What are hemostatic dressings?
In some circumstances you may be faced with either multiple people who are injured, and this could be, use as an example, an active shooter where many people injured, or it could be a severe accident of some sort where many people have injuries. If you don’t have enough tourniquets, or the wound is a little to proximal or too close to the junction, say your chest and your arm, and there’s a gaping wound, sometimes a tourniquet can’t be easy applied. The next best thing is to apply direct pressure. With large deep wounds, direct pressure, directly over it, is helpful, but what you want to do is get packing into the wound. The packing material has coagulative properties to it to help the blood coagulate quicker.
If you’re in a situation where there’s extremity bleeding and, say, your torso, which do you do first?
In the class, this is all reviewed. It’s a very good question. For extremity bleeds, if it’s controllable by pressure and there is not multiple injuries or multiple people that need be addressed, immediate responder could just hold pressure until EMS arrives. If there’s multiple people that need to be address, then one person’s not sufficient, so a tourniquet, in that scenario, would help treat one person while the immediate responder goes and address another one. If direct pressure it not enough, and if there continues to be bleeding, then a tourniquet should be applied.
Do you think the average person can learn how to do this?
I think so. I think people have an amazing capability to adapt and respond. Sometimes, you just need a little fundamental baseline knowledge that you can tap into. At some point, during stressful situations, I think everybody has the capacity to do something and do something good.
What is the training like?
Our Stop the Bleed session usually run between, I’d say, 30 to 45 minutes. It includes a lecture, going over some fundamental principles and some images of what an uncontrolled bleeding situation would look like. Once we cover that, then we actually have models and several stations where students can practice applying tourniquets, applying hemostatic dressings, or gauze, and learn these potentially lifesaving skills.
It’s a very straightforward course. Our aim is to make it readily and easily accessible to the public.
If you want more information, you can send an email to BleedingControl@UVMhealth.org.
What’s the process for distributing the Stop the Bleed kits and what is the cost?

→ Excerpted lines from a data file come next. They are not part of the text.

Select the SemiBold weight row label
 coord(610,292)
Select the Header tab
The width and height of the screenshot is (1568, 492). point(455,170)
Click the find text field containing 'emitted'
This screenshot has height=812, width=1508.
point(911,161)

These kits, they do cost money. We do like to purchase them. We’re, right now, doing some community outreach to gauge the interest and trying to reach out to public forums, public schools, gathering places, venues, things like that. We’ll try and get financial and public support to try and distribute these kits so that every place that has a potential public gathering space will have one of these.
What are the capabilities and resources, we have at the UVM Medical Center to help people?
Well, University of Vermont Medical Center is a level 1 trauma center, and we have all the necessary resources to deal with any high level trauma. We have excellent first responders. EMS response is excellent in the State of Vermont, made up of volunteers and non-volunteer EMS units.
We do have a large area that is rural in nature, Vermont as well as upstate New York, that we take patients from. There are a number of times, as you mentioned, the use of these kits is not just relegated to acts of violence or shootings. We see oftentimes there’s civilian accidents where a patient can suffer a dismemberment or a limb. They come in with a tourniquet in place, and it’s due to the EMS providers and local immediate responders that apply it. Those are lifesaving.
We have a dedicated operating room that we can activate at any time when a high level trauma comes in that requires operative intervention. There is also have what’s called a hybrid suite, where we can do operative intervention along with our interventional and vascular surgery colleagues in case there’s a severe blood vessel injury that needs attention as well. We have the capabilities to allow us to treat all traumatic injuries.